At the end of the day, I went for the Intuit recruiting event which was yet another arena for non-Intuit folks to meet us and ask questions in a much smaller, focused environment. It gave them a forum to ask questions that are more tailored for their situations like early-career, mid-career, architecture or data science. I had a lot of 1:1 conversations with people who were eager to know how to get to the next level in their career, find a mentor or sponsor who can give them a 360 degree view and how to maintain the work life balance. What I learned was that many people are overwhelmed by the fast pace of technological advancements and they don’t have anyone to give guidance on what to do. My advice to them was to learn the fundamentals, spend a small amount of time everyday learning something so that it adds up to have the compound effect. The other common question was how to claim genuine credit for the work that they do without bragging about it. I encouraged them to write down everything, share it with their team and ask for feedback. Do this for everything - be it a simple idea, a design proposal, or a potential solution to a customer problem. I believe this gives everyone an equal ground to collaborate and contribute.
Day 3 - Time to Wind Down
This was the last day of the conference, and it is time to wind down, reflect about the last two days and say adieu. One of the highlights for this day was the excellent talk by Prof. Anita Hill recounting her experience speaking the truth and combating sexual harassment at the workplace. The key takeaway was that more women are organizing, speaking up against the challenges in the workplace. As she rightly said “We move cones”.

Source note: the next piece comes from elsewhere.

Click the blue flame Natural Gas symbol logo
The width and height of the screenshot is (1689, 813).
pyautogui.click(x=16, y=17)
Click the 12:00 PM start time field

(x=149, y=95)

The day ended with the Closing Keynote with Nora Denzel as the MC. Nora was so funny and entertaining as usual. It is amazing to see her on stage, so comfortable, but at the same time serious about introducing the speakers and winners with due respect. I remember seeing her when she was the VP of Engineering at Intuit six years ago, I was awe-struck then and so was today.
During the keynote, they also announced the results of the PitcHER contest where women entrepreneurs can pitch their idea and win a prize for top three and Audience favorite. The winners were young entrepreneurs who took the leap of faith to start a business on their own and became successful. The key takeaways from the panel discussion with the winners:
“You have to play the game to change the game”
“As a founder, you are lifting the weight that many can’t; so own that and be proud of it”
“You are doing the things because nobody else well. If you don’t do it, then who?”.
“Invest in networking proactively rather than waiting for the need to come, so that when you need it, you have the people around you that can help”.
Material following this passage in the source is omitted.